- Task to carry out
Retype the lines of the listing from the one containing "Describe the element at coordinates (173, 461)" through the one containing "center [512, 182].", both included, without changing anything.

=== Data for this exercise ===

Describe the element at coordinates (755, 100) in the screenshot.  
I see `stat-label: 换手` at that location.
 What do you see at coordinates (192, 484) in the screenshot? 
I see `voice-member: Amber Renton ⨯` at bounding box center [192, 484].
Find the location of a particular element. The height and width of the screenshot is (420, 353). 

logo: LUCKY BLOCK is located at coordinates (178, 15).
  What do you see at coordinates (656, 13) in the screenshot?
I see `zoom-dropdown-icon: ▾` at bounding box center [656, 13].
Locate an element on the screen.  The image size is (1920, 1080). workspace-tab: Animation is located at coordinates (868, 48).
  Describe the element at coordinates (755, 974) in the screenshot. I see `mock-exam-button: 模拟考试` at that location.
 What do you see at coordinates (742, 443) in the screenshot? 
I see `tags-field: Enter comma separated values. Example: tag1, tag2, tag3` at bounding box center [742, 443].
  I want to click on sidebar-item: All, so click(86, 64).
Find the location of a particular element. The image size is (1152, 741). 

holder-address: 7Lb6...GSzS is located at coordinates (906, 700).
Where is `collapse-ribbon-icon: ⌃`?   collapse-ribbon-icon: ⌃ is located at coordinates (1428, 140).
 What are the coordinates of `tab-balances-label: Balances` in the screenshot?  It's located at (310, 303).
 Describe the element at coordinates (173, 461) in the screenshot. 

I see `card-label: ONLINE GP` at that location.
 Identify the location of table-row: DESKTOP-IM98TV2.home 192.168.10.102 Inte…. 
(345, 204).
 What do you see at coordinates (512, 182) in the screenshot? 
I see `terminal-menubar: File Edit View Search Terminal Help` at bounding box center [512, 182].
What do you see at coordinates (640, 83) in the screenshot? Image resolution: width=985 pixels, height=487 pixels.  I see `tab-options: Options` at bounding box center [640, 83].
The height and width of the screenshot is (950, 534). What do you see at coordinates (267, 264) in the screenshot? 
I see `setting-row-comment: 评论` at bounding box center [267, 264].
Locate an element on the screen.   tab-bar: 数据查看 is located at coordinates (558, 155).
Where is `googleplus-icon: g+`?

===

- Response for this exercise
 Describe the element at coordinates (173, 461) in the screenshot. 

I see `card-label: ONLINE GP` at that location.
 Identify the location of table-row: DESKTOP-IM98TV2.home 192.168.10.102 Inte…. 
(345, 204).
 What do you see at coordinates (512, 182) in the screenshot? 
I see `terminal-menubar: File Edit View Search Terminal Help` at bounding box center [512, 182].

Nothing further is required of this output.